(Supplied data)

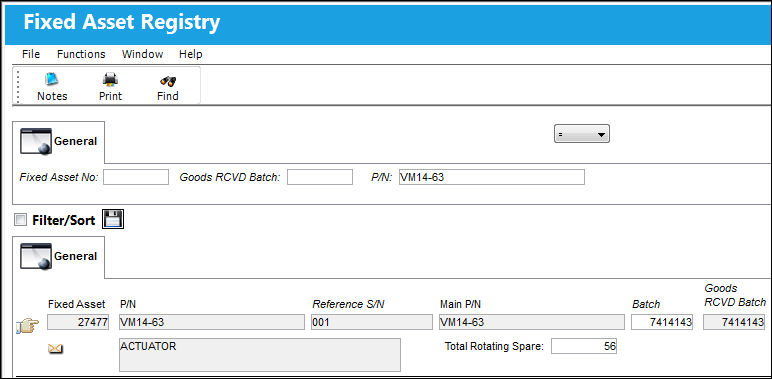
Task: Click the P/N search field with VM14-63
Action: (x=491, y=177)
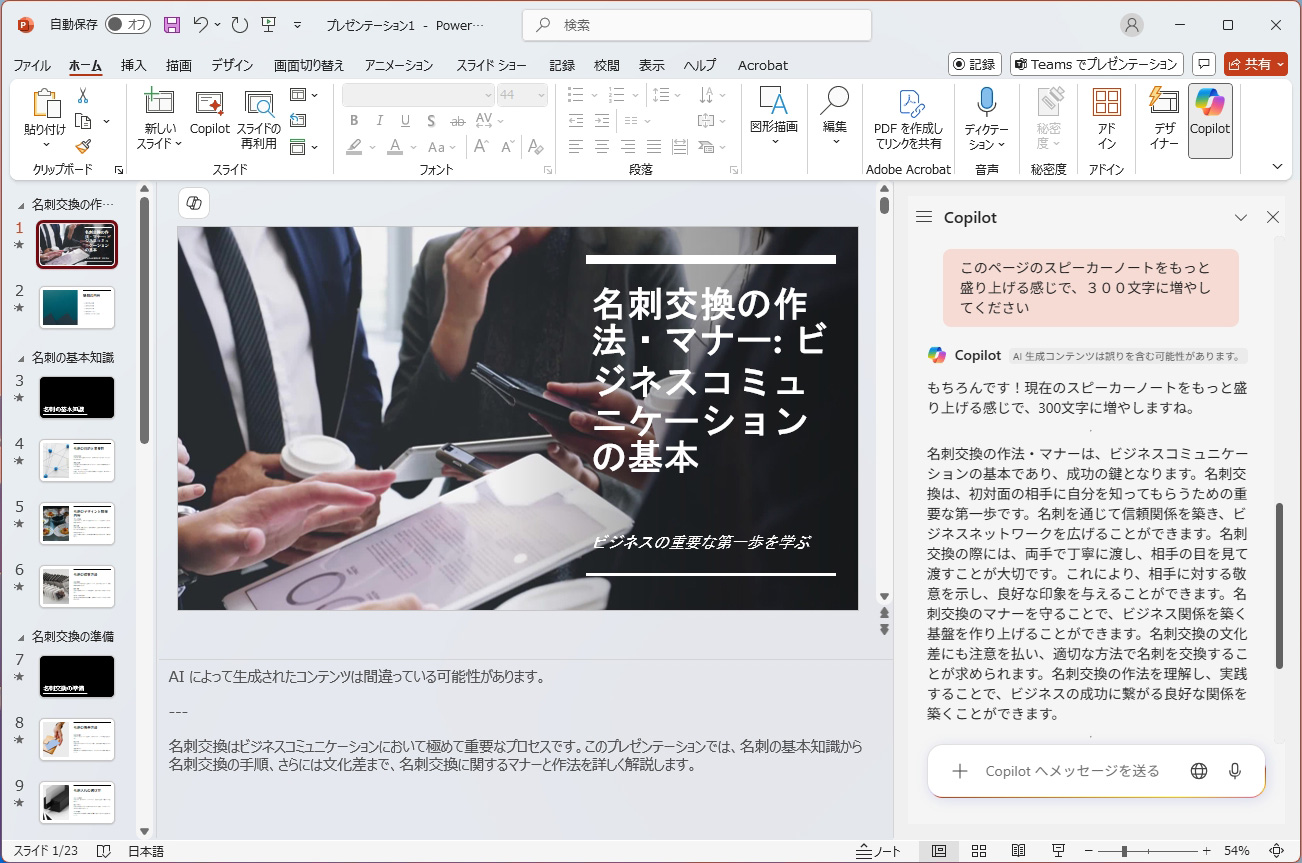The height and width of the screenshot is (863, 1302).
Task: Click the microphone icon in Copilot message box
Action: pyautogui.click(x=1235, y=771)
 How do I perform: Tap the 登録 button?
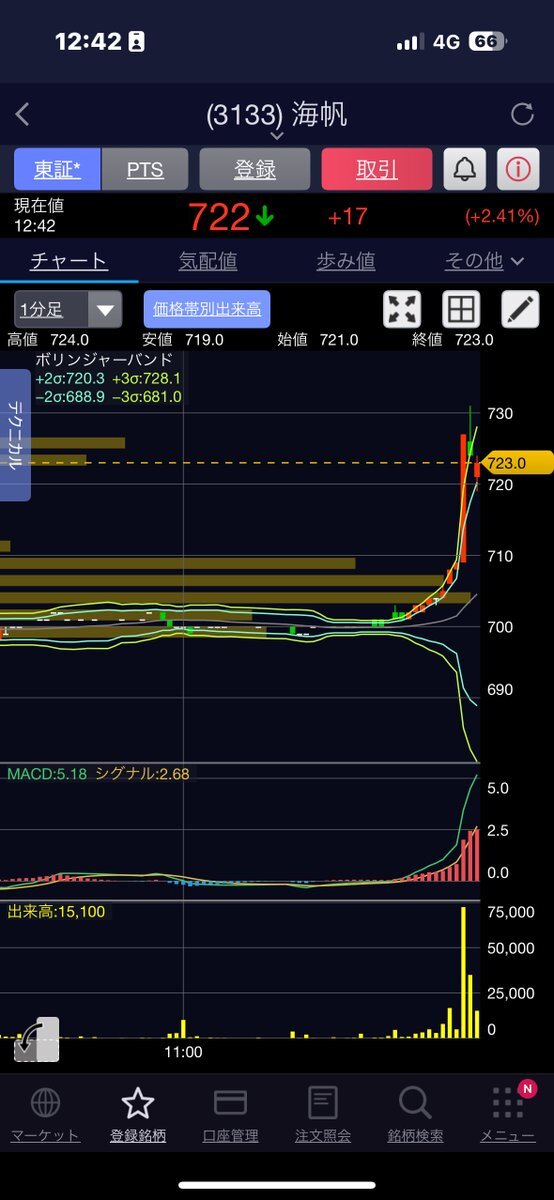255,169
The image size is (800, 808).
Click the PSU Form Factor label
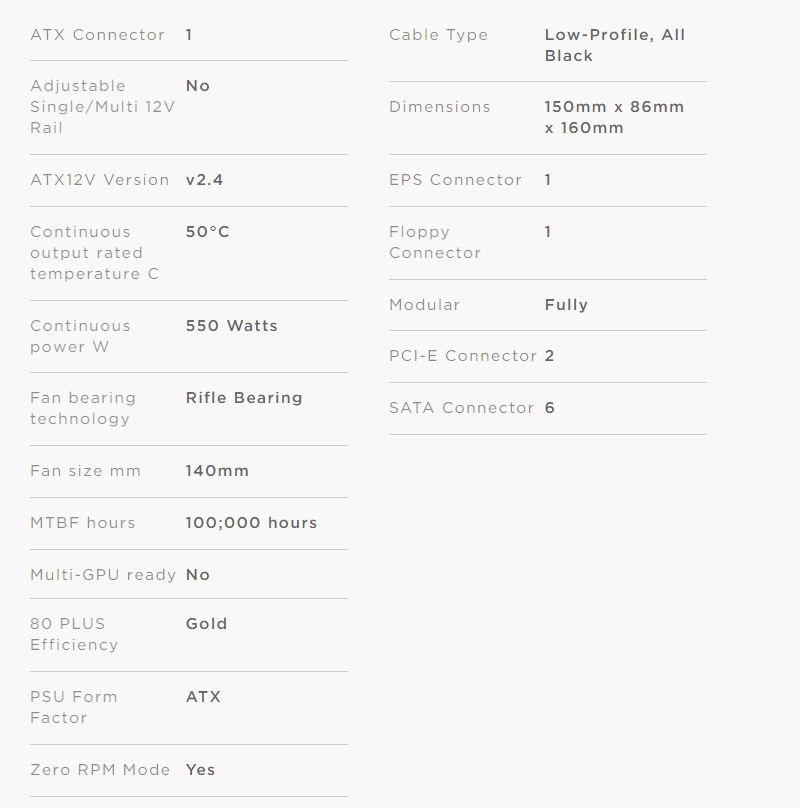(73, 707)
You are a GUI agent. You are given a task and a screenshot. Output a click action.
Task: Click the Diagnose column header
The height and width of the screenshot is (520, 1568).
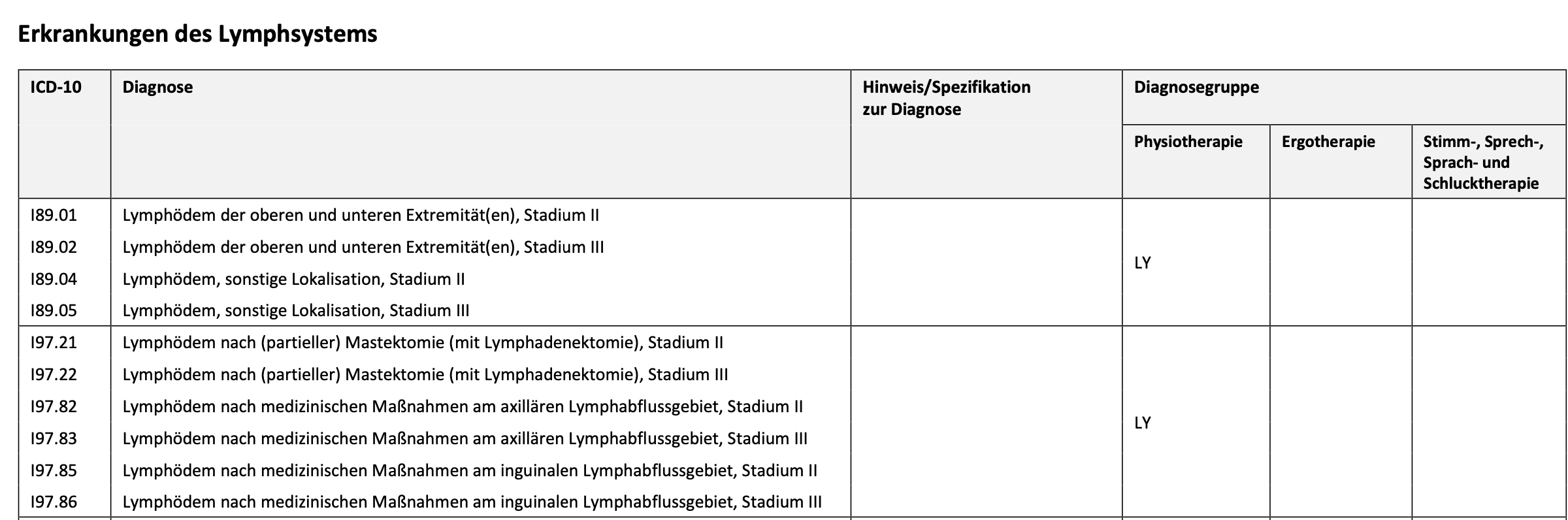tap(157, 88)
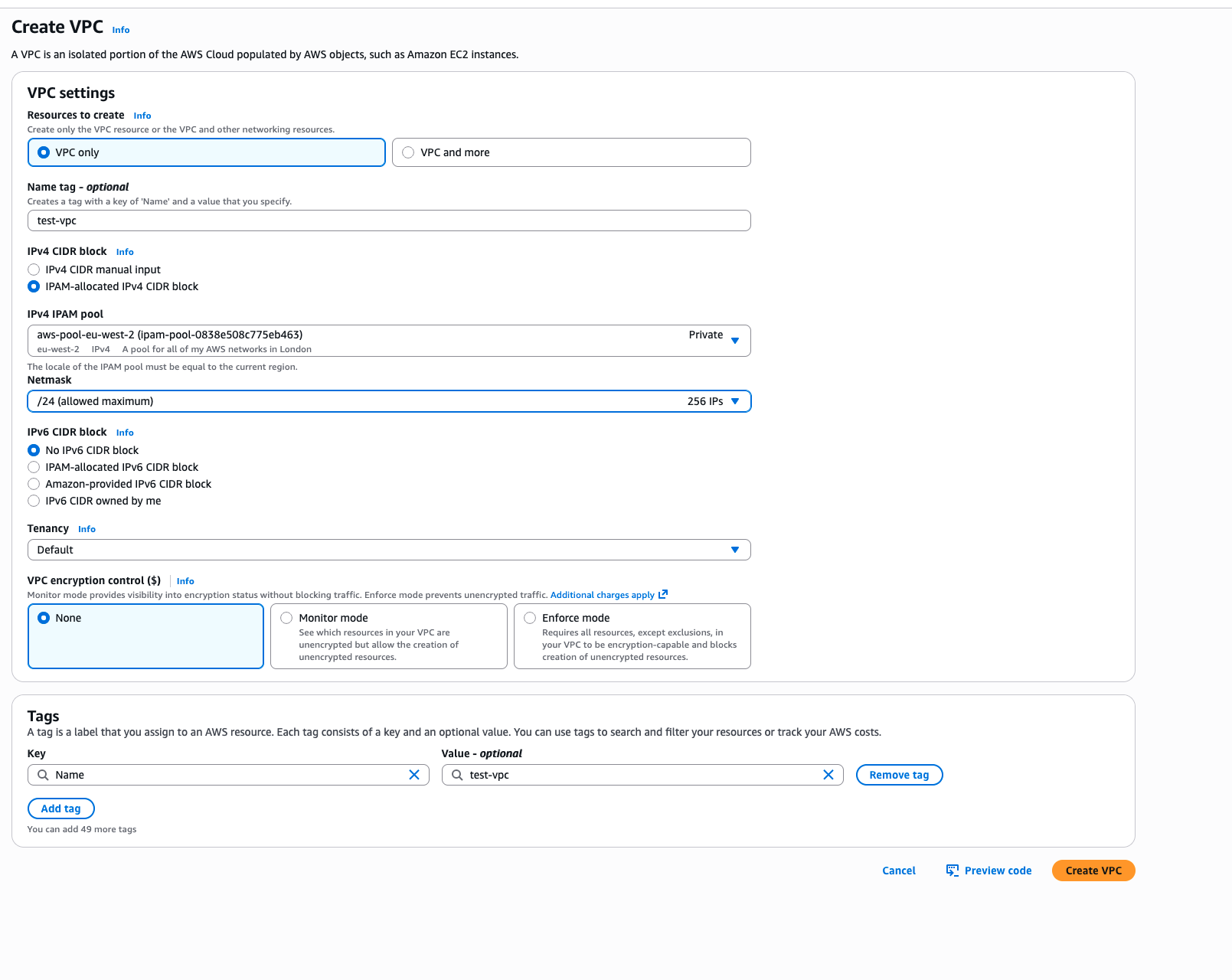Click the Name tag input field
This screenshot has height=980, width=1232.
(x=389, y=220)
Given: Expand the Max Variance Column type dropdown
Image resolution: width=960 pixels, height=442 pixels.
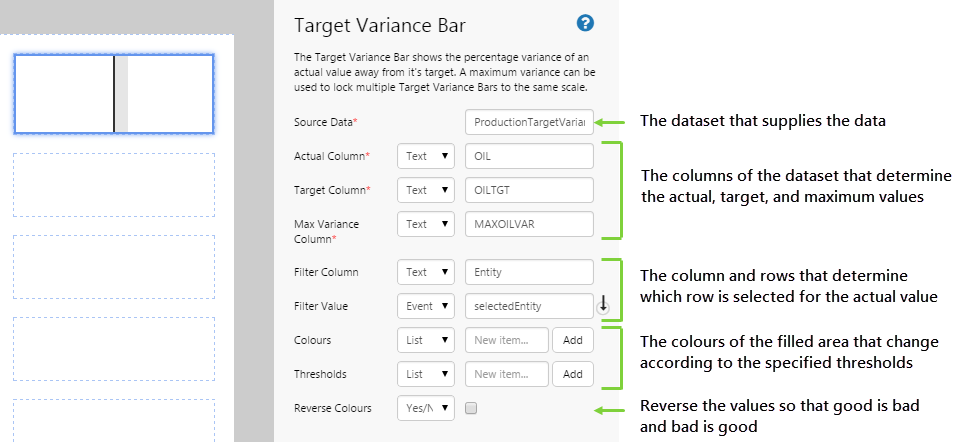Looking at the screenshot, I should (x=426, y=224).
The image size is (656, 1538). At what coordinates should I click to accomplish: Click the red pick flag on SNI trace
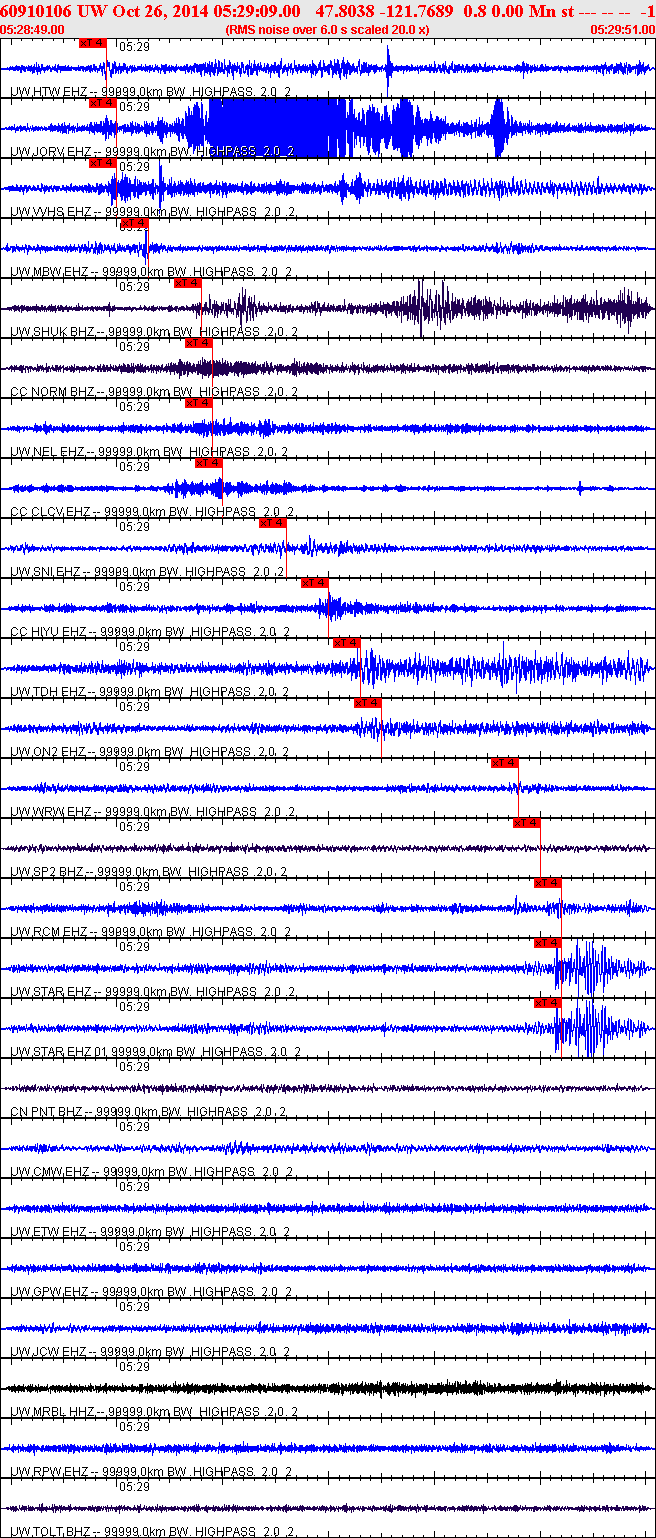point(272,523)
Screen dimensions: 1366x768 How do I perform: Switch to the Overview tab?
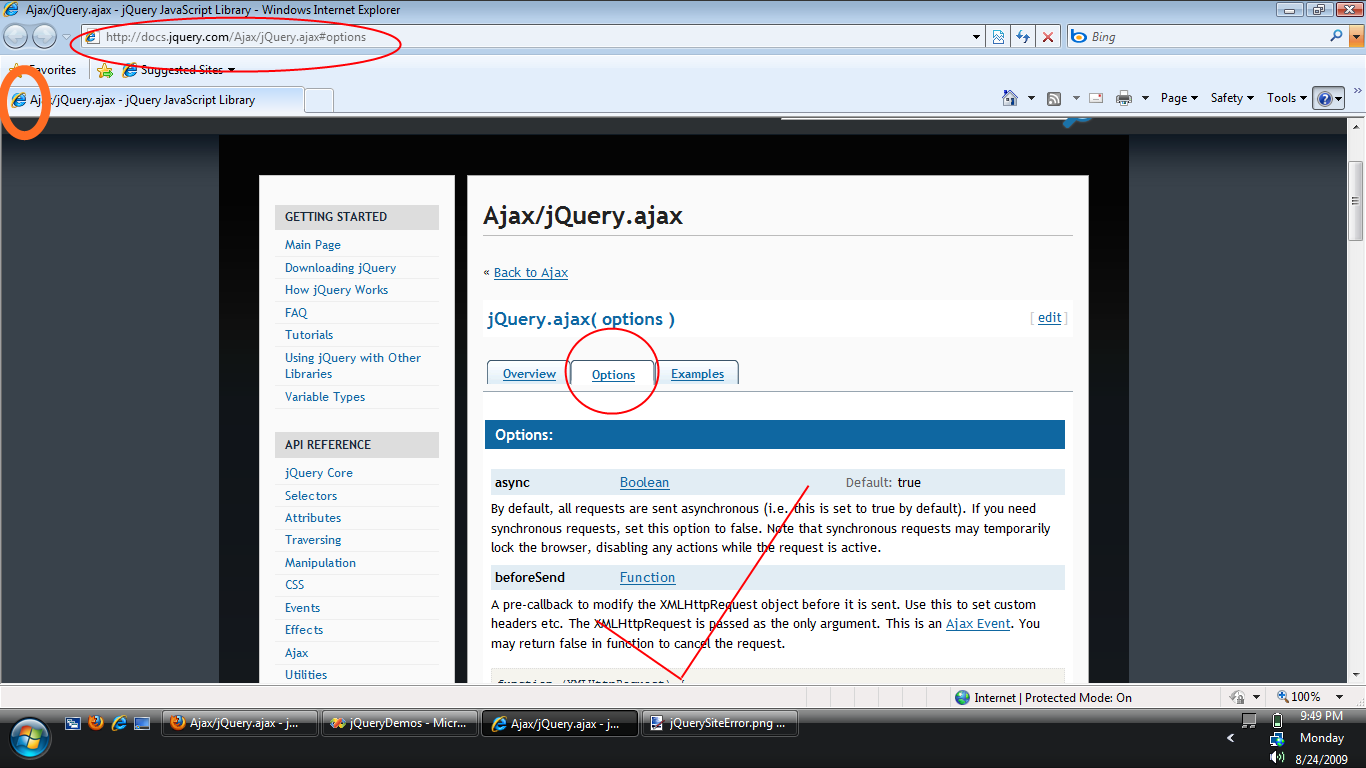click(529, 374)
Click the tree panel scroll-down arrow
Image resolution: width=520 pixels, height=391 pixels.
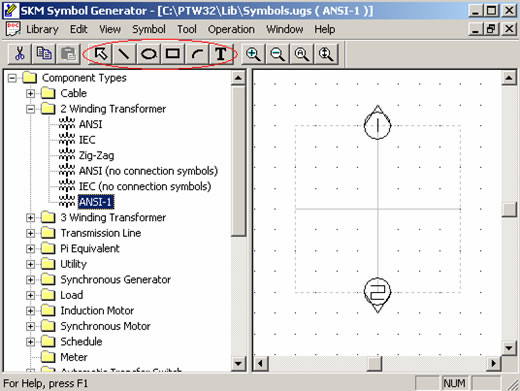pos(238,363)
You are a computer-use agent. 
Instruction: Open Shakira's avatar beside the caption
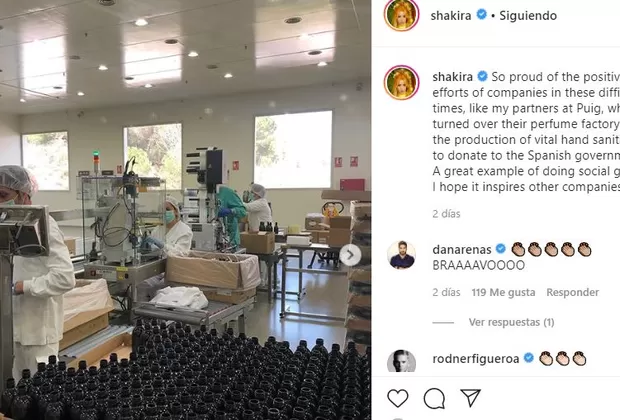tap(401, 82)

(End Supplied data)

**What you are asked to do:** Among the entries above, copy exactly the stretch from the line holding "How do I perform: Tap the 登録 button?" through the line holding "Task: Click the Diagnose column header", leaving out any pictures.

**Your response:**
 How do I perform: Tap the 登録 button?
255,169
The image size is (800, 808).
Click the PSU Form Factor label
(73, 707)
You are a GUI agent. You are given a task and a screenshot. Output a click action.
Task: Click the Diagnose column header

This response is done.